Full text of "The Mega University"


Honorable Mentions

Celia Fong, for "The Quran, Translation and Controversy"
(Veronica Flanagan, Instructor)

Celia FongIn my Linguistics-based Writing 2 class, my eyes were opened to the power of language and the relationship between words and their meanings. Never before had I critically thought about the profound influence of language, semantics, and lexicography in everyday life, but thanks to my writing 2 teacher—Veronica Flanagan—a little light bulb was switched on in my head regarding the matter.
After studying several short essays that dealt with the idea of translation, I was intrigued by the notion of language, specifically words and the meanings pinned to them. I thought about the many times I had tried to translate one language to another on Google, and was presented with a sentence that literally made sense, but was not comprehensive contextually. As the quarter went on and the research paper assignment drew near, I knew I wanted to write and explore the idea of translation. Eventually I specified my research to Arabic-Quranic translation, as it is an issue that is disagreed upon by many people. After researching the topic, I became enlightened on the many viewpoints regarding the issue, and the reasoning behind each opinion. From gathering this evidence, I was able to formulate an opinion of my own, relating it to translation and its importance. After finishing the paper, I discovered the issues and detriments of translation, as well as the benefits it can have. I learned that there are many lenses through which translation can occur, and while doing so may warp the original meaning of a given text to one individual, it could clarify a text’s meaning to another individual even further, especially across cultures, social issues, and generations. Overall Writing 2 was a very illuminating and informative class. Having learned what I did last quarter I almost think language rules the world, especially the way it used by our world leaders and the media. I am now very critical to the way words are used, and I attribute this to what I learned in Writing 2.
Celia Fong

Full text of "The Quran, Translation and Controversy"

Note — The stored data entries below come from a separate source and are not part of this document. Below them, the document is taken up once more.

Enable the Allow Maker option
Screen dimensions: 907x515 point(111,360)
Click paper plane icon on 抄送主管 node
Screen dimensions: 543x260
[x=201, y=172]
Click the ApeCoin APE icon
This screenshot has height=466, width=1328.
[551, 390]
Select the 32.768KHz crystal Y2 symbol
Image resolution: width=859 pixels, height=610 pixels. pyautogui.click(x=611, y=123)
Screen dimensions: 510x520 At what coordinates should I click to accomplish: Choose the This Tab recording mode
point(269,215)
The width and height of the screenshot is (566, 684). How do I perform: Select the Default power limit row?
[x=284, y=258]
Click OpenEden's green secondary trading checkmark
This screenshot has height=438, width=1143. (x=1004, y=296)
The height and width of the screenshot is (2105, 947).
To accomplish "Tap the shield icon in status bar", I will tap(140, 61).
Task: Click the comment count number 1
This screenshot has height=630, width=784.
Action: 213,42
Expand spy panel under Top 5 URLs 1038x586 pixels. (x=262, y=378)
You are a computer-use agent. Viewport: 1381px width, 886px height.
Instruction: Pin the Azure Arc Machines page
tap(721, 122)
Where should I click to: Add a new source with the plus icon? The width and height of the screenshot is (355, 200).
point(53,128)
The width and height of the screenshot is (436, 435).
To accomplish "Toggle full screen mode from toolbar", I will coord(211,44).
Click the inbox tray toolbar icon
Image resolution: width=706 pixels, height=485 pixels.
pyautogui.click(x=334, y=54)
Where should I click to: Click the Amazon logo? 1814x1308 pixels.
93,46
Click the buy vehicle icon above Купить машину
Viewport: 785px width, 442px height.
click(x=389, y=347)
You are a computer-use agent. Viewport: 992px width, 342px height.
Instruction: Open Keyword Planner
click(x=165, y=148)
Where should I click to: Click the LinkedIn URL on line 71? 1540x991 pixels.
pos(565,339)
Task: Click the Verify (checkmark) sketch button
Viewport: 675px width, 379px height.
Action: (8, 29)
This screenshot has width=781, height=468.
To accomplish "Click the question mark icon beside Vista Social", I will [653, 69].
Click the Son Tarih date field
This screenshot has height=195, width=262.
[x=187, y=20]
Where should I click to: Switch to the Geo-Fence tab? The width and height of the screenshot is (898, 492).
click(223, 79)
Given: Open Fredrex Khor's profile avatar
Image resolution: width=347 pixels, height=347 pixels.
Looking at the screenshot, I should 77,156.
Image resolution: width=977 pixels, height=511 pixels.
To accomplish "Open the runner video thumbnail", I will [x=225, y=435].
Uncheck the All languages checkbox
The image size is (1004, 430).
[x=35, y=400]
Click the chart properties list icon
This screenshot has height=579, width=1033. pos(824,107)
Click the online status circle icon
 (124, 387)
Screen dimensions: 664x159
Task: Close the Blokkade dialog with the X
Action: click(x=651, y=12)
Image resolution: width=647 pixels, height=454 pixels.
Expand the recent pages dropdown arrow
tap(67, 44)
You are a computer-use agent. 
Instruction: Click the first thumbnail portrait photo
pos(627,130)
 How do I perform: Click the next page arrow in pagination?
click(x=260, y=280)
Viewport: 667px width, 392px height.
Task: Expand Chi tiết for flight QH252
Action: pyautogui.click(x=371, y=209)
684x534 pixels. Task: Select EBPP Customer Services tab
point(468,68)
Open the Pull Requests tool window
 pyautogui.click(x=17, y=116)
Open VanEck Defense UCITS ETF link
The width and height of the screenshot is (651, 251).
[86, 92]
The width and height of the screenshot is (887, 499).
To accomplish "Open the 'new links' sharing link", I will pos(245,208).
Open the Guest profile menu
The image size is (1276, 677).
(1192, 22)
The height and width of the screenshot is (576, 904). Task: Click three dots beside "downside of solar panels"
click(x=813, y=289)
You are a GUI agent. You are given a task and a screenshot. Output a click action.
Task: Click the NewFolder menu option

 Marisol Medina-Cadena, for "The Master of  Disguise: Fast Food Chains and Their Influence"
(Robin Somers, Instructor)

Marisol Medina-CadenaI am truly grateful to accept this Honorable Mention. In doing so, it is necessary to give proper thanks to the inspiring professor who has helped me become the writer I am today. I had the opportunity to learn and grow from Professor Somers in her “Meaning of Food” Writing 2 course. For she not only taught me writing principles, but empowered me to believe in my ability as a critical thinker and writer. She provided me with a whole new lens for examining our world through food. Through writing assignments, discussions, and readings I became immersed in the politics of food. I reexamined the way food functions in our society and how food is connected to a larger system of labor, economics, and politics. With each new reading I became even more passionate about food justice and became genuinely excited to learn that throughout the summer I continued to seek resources to continue exploring this topic. I can honestly say I’ve never been so enthused to write an essay because it’s one of those things that often seem like a burden. I often fret about word choice and paragraph structure, which constrain my flow of thought, but for this class I didn’t approach my assignments in such a way. While my writing process is slow--draft, revise, repeat--I really felt I blossomed in this class because I focused on my thoughts rather than the grade. With that attitude in mind I pushed myself to continually improve. Finishing the page requirement was not my goal; instead I felt obligated to unpack my ideas imagining that my writing was crucial to convincing an audience that food justice matters! I was able to do so with the inspiring words I had remembered spoken by Don Rothman. During my first quarter at UCSC, I had the wonderful privilege to hear Don Rothman speak as part of the Oakes Core plenary sessions. He spoke about writing as a tool for change, something that had not always been part of my high school education. So when Rothman said, “We write to avoid the humiliation of silence in the face of cruelty and injustice,” I was moved by his belief that writing can produce change--and in my paper, “The Master of Disguise: Fast Food Chains and Their Influence On Youth” that is what I strove to do. —Marisol Medina-Cadena

Full text of "The Master of  Disguise: Fast Food Chains and Their Influence"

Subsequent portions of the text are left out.